More and more farmers began to howl, and finally even some of the soldiers. They entered the new village like a pack at full cry. If the Kubratoi could only hear us, Krispos thought proudly, they'd never dare come south of the mountains again.
He was, after all, still a boy.
II
For some years, the Kubratoi did not raid into Videssos. Sometimes, in absent moments, Krispos wondered if Phos had heard his thought and struck fear into the wild men's hearts. Once, when he was about twelve, he said as much to one of the retired veterans, a tough graybeard called Varades.
Varades laughed till tears came. "Ah, lad, I wish it were that easy. I'd sooner spend my time thinking bad thoughts at my foes than fighting, any day. But more likely, I reckon, is that old Omurtag still hasn't gone through all the gold Rhaptes sent him to buy you back. When he does—"
"When he does, we'll drive the Kubratoi away!" Krispos made cut-and-thrust motions with the wooden sword he was holding. Grown men, these days, practiced with real weapons; the veterans had been issued enough for everyone. A spear and a hunting bow hung on the wall of Krispos' house.
"Maybe," Varades said. "Just maybe, if it's a small band bent on robbery instead of a full-sized invasion. The Kubratoi know how to fight; not much else, maybe, but that for certain. You farmers won't ever be anything but amateur soldiers, so I wouldn't even try taking 'em on without a good advantage in numbers."
"What then?" Krispos said. "If there's too many, do we let them herd us off to Kubrat again?"
"Better that than getting killed to no purpose and having them herd off your mother and sisters even so."
Krispos' second sister, Kosta, had just turned two.
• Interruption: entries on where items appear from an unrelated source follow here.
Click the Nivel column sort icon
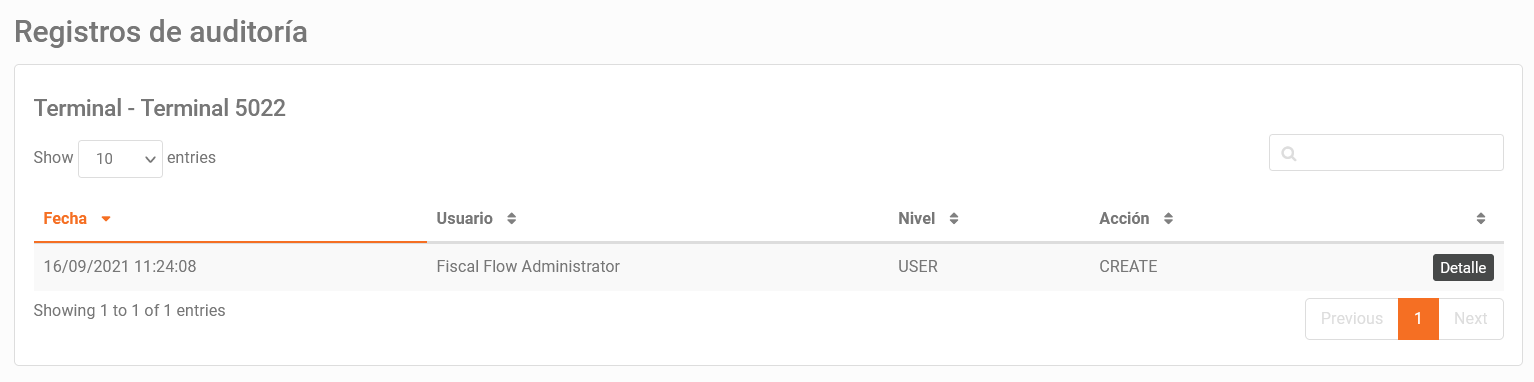Viewport: 1534px width, 382px height. 953,219
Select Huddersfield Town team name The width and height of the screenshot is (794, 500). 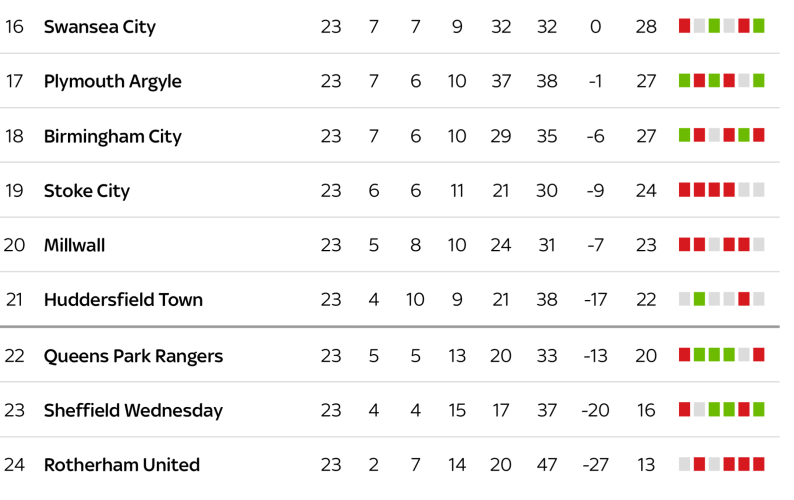click(x=123, y=299)
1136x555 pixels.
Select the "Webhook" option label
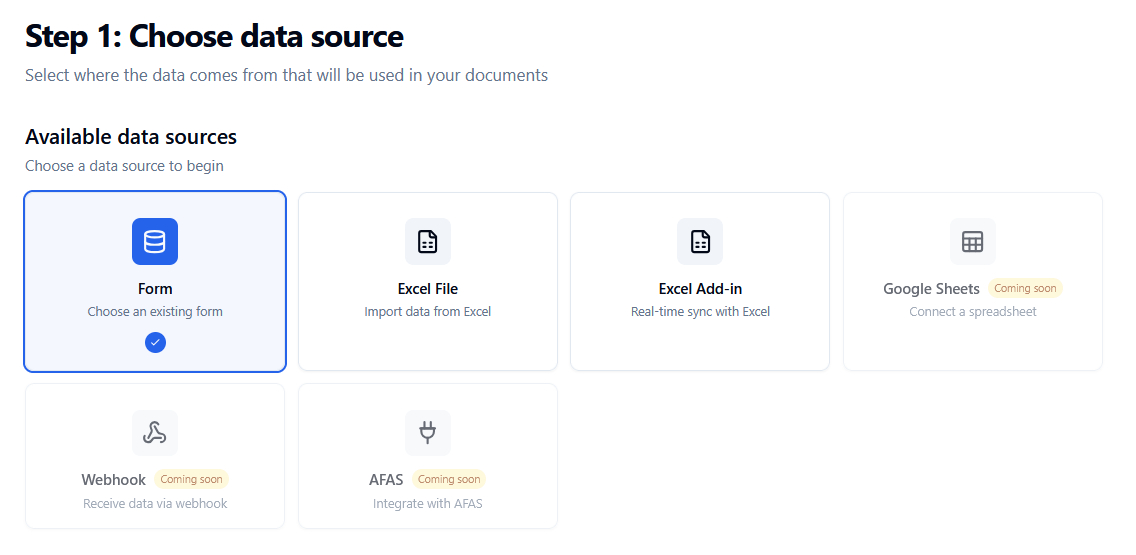point(114,480)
He thought of her being forced to trek north, and of his mother trying to care for her and Evdokia both. After a moment, he thought of his mother trying to do all that while mourning his father and him. He did not like any of those thoughts.
"Maybe the Kubratoi just won't come," he said at last.
Varades laughed again, as boisterously as before. "Oh, aye, and maybe one of the village jackasses'd win all the hippodrome races down in Videssos the city. But you'd better not count on it." He grew serious. "I don't want you to mistake my meaning, boy. Sooner or later, they'll come. The whoresons always do."
By the time Krispos was fourteen, he was close to being as tall as his father. The down on his face began to turn dark; his voice cracked and broke, generally at moments when he least wanted it to.
He was already doing a man's work in the fields. Now, though, Varades and the other veterans let him start using real arms. The wire-wound hilt of a steel sword felt nothing like the wooden toy he'd swung before. With it in his hand, he felt like a soldier—more, like a hero.
He felt like a hero, that is, until Idalkos—the veteran who had given him the blade—proceeded to disarm him half a dozen times in the next ten minutes. The last time, instead of letting him pick up the sword and go on with the lesson, Idalkos chased him halfway across the village. "You'd better run!" he roared, pounding after Krispos. "If I catch you, I'll carve hams off you." Only one thing saved Krispos from being even more humiliated than he was: the veteran had terrorized a good many people the same way—some of them Phostis' age.
Finally, puffing, Idalkos stopped. "Here, come back, Krispos," he called. "You've had your first lesson now, which is that it's not as easy as it looks."